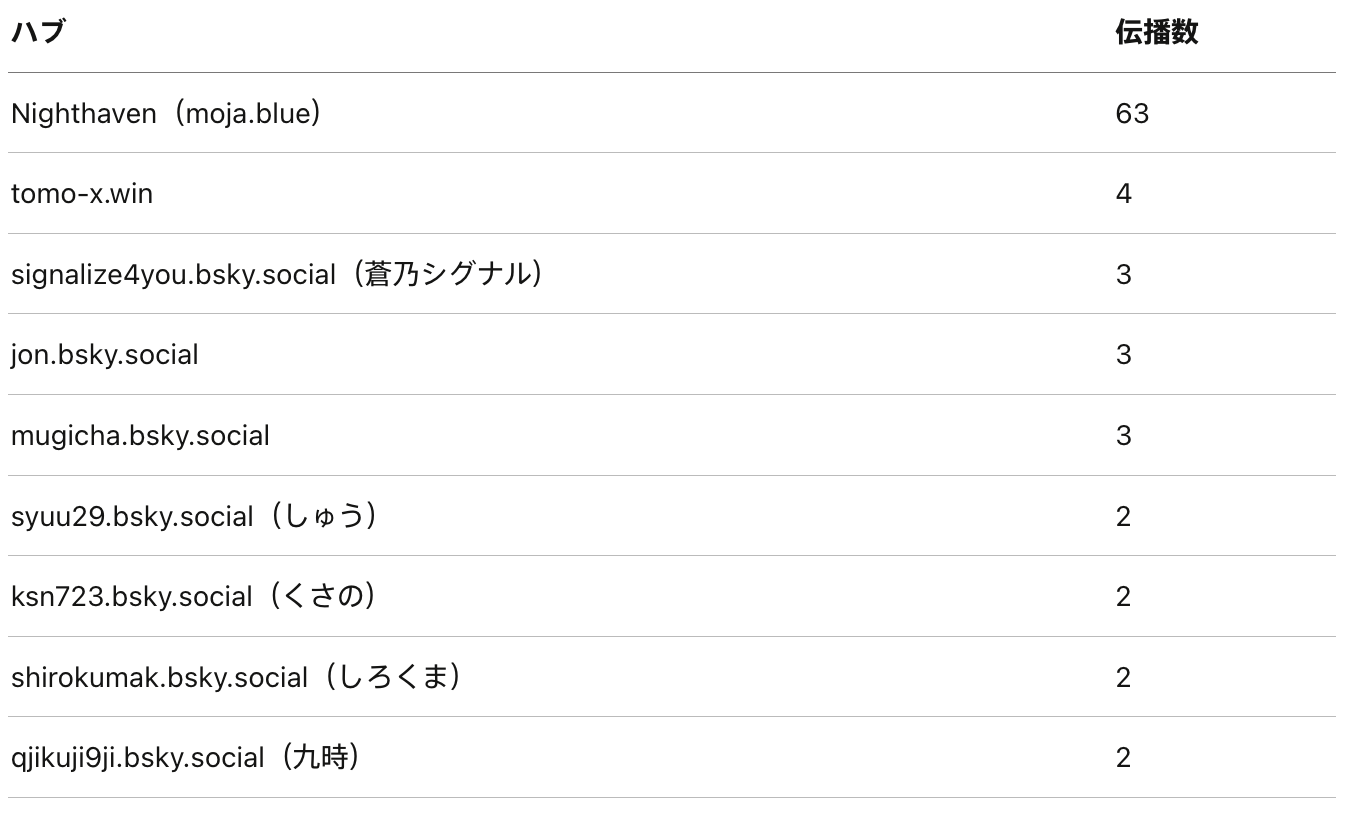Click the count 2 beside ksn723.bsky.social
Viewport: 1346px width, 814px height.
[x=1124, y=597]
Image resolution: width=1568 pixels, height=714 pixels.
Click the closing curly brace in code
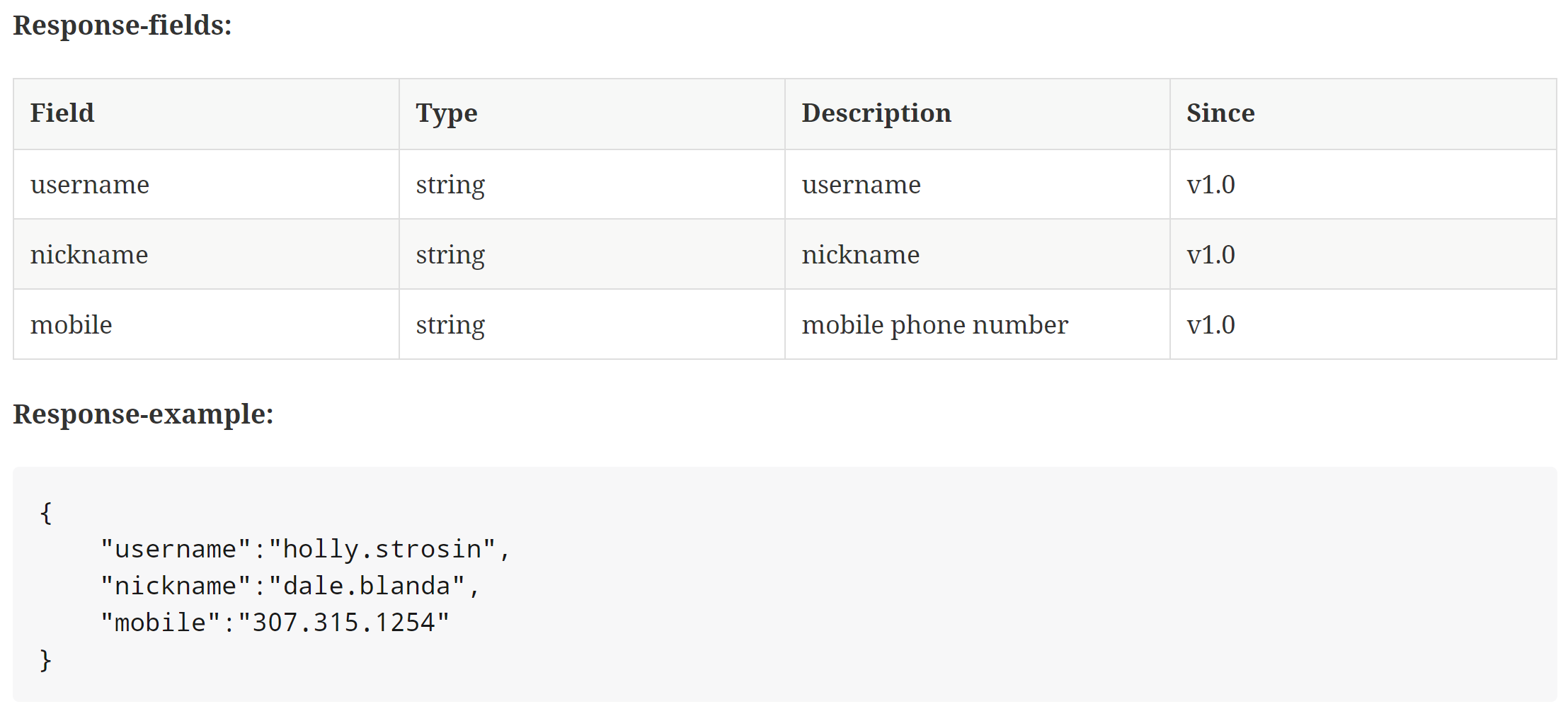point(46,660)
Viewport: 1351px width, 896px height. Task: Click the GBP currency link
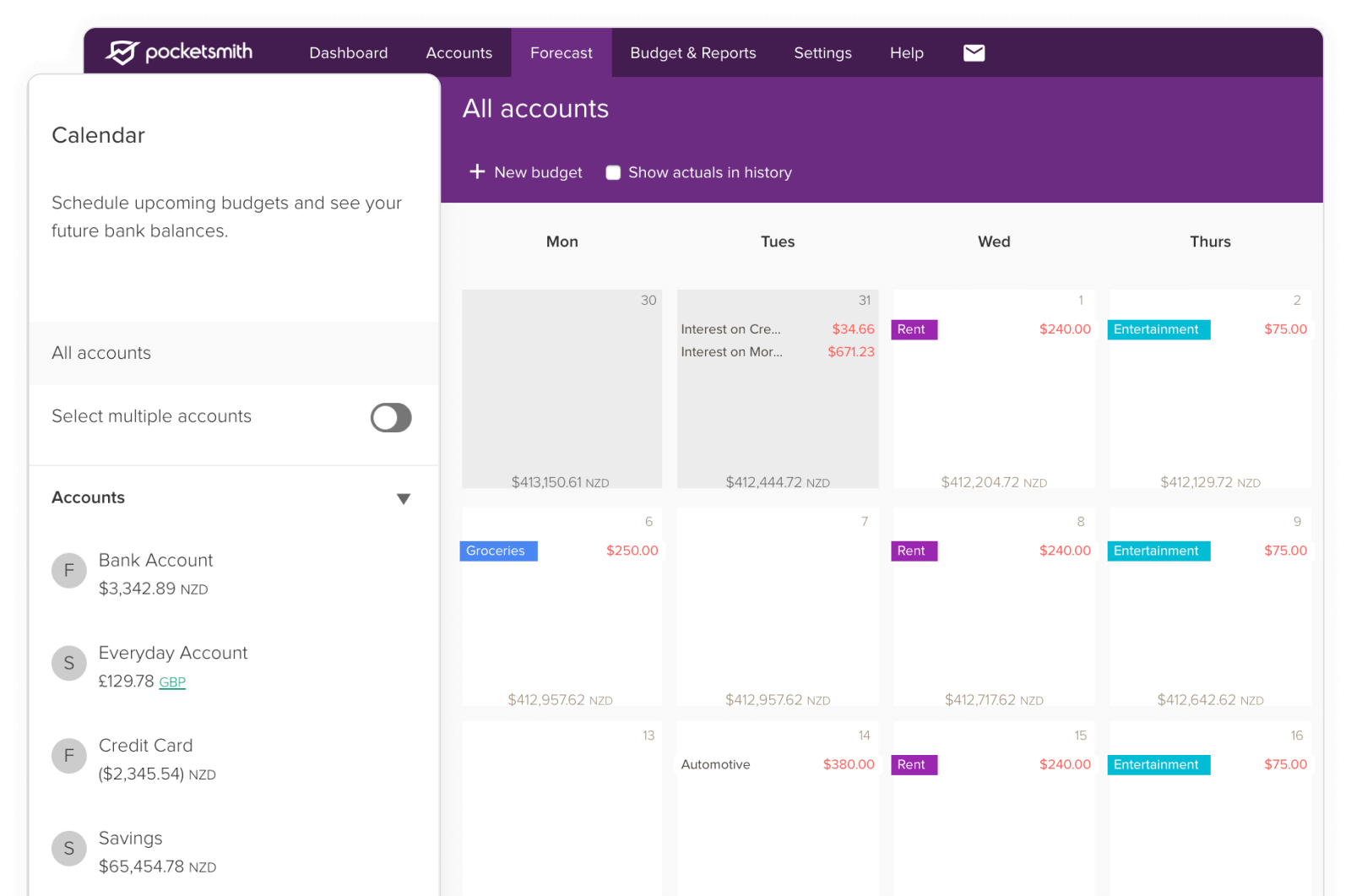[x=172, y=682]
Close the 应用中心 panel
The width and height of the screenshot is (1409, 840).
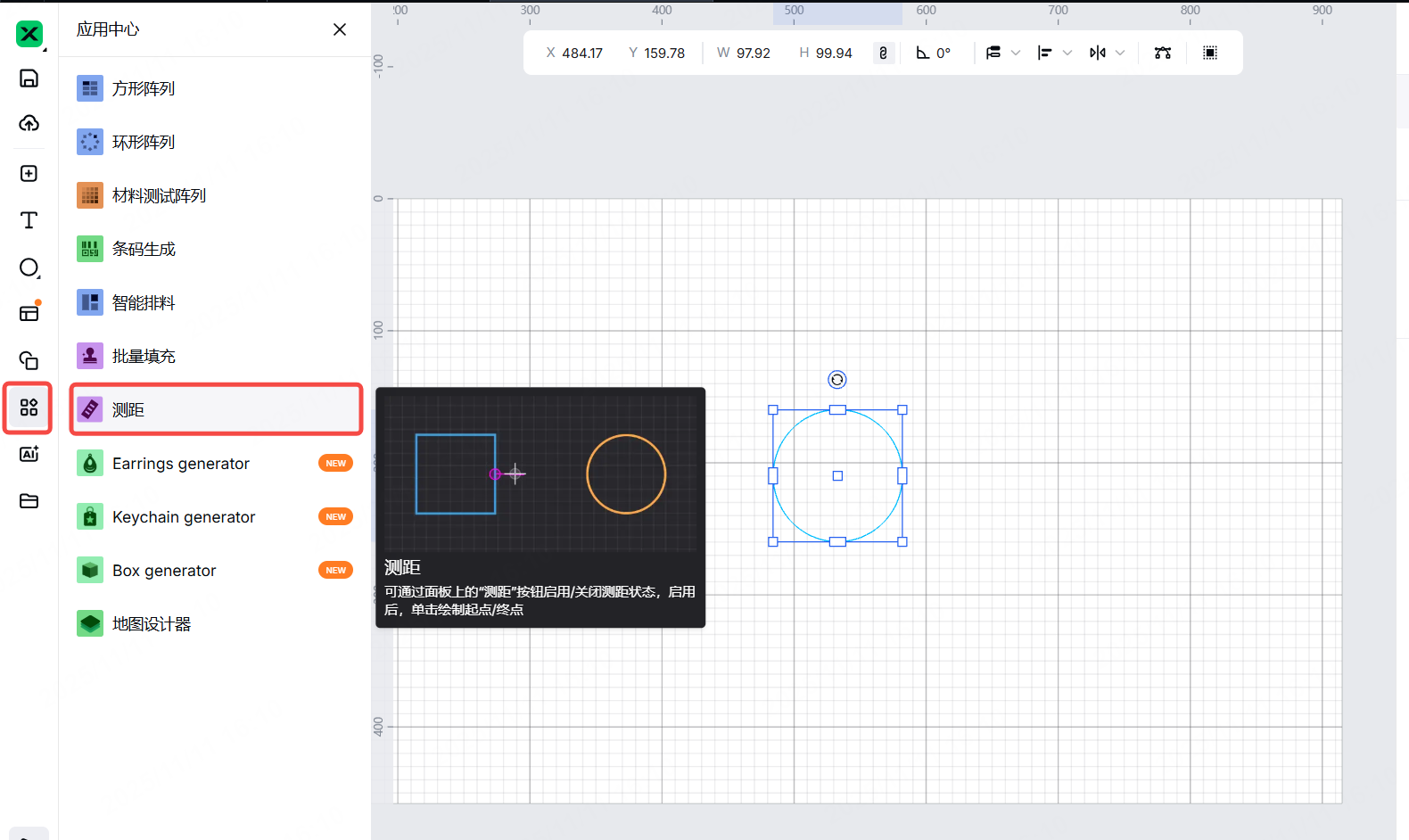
━━━
▸ What the task requires:
Once the line containing "Viewport: 1351px width, 896px" is found in the records above, it and every line after it up to the last must be repeated exactly, without pictures.

▸ Output:
Viewport: 1351px width, 896px height. Task: Click the GBP currency link
[x=172, y=682]
Close the 应用中心 panel
The width and height of the screenshot is (1409, 840).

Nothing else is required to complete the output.